In this example, the system catalog path is set to test/catalog and the XML Parser is asked to parse test/test.xml. In the course of this parsing, it will encounter entities which need to be resolved. The SAX entityResolver hook will use the catalog to locate appropriate resources. If you attempt to parse test/test.xml without a catalog, the parse will fail.

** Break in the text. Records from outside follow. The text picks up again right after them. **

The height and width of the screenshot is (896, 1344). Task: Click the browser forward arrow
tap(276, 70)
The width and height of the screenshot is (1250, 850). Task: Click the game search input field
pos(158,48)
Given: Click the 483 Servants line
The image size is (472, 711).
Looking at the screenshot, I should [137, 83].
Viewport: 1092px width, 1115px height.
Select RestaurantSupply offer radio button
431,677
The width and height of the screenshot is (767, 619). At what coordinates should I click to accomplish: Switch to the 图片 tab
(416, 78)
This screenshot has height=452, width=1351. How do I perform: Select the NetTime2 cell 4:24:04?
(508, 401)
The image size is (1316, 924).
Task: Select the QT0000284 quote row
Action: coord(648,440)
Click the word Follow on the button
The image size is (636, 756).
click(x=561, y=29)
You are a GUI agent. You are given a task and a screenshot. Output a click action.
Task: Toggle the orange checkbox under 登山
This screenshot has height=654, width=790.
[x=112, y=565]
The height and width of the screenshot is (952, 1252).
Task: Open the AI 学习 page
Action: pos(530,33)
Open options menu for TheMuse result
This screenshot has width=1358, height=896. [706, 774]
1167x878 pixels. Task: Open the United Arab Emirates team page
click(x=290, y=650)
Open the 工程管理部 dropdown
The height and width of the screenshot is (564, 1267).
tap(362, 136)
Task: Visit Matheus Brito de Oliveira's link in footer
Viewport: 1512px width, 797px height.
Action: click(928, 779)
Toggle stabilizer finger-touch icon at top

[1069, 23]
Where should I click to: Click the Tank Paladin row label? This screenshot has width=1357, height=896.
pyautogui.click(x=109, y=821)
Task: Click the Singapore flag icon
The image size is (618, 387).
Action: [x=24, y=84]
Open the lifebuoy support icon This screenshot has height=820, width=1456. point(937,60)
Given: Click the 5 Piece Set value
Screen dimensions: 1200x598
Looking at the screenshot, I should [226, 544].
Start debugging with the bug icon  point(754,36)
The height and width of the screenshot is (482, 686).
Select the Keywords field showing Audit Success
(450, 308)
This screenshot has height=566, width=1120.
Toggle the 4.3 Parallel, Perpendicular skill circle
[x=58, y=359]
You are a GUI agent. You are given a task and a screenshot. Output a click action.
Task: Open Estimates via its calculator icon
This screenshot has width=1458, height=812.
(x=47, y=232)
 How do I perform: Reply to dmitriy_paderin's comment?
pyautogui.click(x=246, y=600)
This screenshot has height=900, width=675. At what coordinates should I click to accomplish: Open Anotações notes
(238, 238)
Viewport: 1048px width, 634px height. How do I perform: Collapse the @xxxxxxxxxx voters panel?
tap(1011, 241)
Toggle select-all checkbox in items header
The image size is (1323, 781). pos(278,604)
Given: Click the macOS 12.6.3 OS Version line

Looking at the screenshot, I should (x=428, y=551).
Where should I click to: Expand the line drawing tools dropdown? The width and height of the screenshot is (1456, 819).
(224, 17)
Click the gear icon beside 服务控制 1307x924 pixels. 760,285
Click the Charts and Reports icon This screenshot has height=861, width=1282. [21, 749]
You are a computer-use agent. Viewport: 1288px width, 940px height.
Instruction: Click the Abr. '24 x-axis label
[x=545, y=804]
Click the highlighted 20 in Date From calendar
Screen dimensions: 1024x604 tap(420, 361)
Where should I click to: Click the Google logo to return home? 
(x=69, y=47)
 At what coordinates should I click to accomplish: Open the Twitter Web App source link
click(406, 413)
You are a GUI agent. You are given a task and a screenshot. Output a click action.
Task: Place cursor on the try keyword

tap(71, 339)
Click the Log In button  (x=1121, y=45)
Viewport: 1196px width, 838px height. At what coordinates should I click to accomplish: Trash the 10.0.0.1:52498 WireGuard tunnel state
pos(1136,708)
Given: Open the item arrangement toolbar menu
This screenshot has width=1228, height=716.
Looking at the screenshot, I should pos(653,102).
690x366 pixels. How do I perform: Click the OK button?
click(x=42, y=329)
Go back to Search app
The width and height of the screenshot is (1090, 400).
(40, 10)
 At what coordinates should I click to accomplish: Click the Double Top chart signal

This example program uses the Xerces parser from the Apache XML Project and those classes must be available in order to run eresolve. You can add the Catalog functionality to any SAX compliant parser, but for the purpose of this example, we've explicitly chosen the Xerces parser.

Copyright

This code is placed in the public domain.

Warranty

THE SOFTWARE IS PROVIDED "AS IS", WITHOUT WARRANTY OF ANY KIND, EXPRESS OR IMPLIED, INCLUDING BUT NOT LIMITED TO THE WARRANTIES OF MERCHANTABILITY, FITNESS FOR A PARTICULAR PURPOSE AND NONINFRINGEMENT. IN NO EVENT SHALL ARBORTEXT OR ANY OTHER CONTRIBUTOR BE LIABLE FOR ANY CLAIM, DAMAGES OR OTHER LIABILITY, WHETHER IN AN ACTION OF CONTRACT, TORT OR OTHERWISE, ARISING FROM, OUT OF OR IN CONNECTION WITH THE SOFTWARE OR THE USE OR OTHER DEALINGS IN THE SOFTWARE.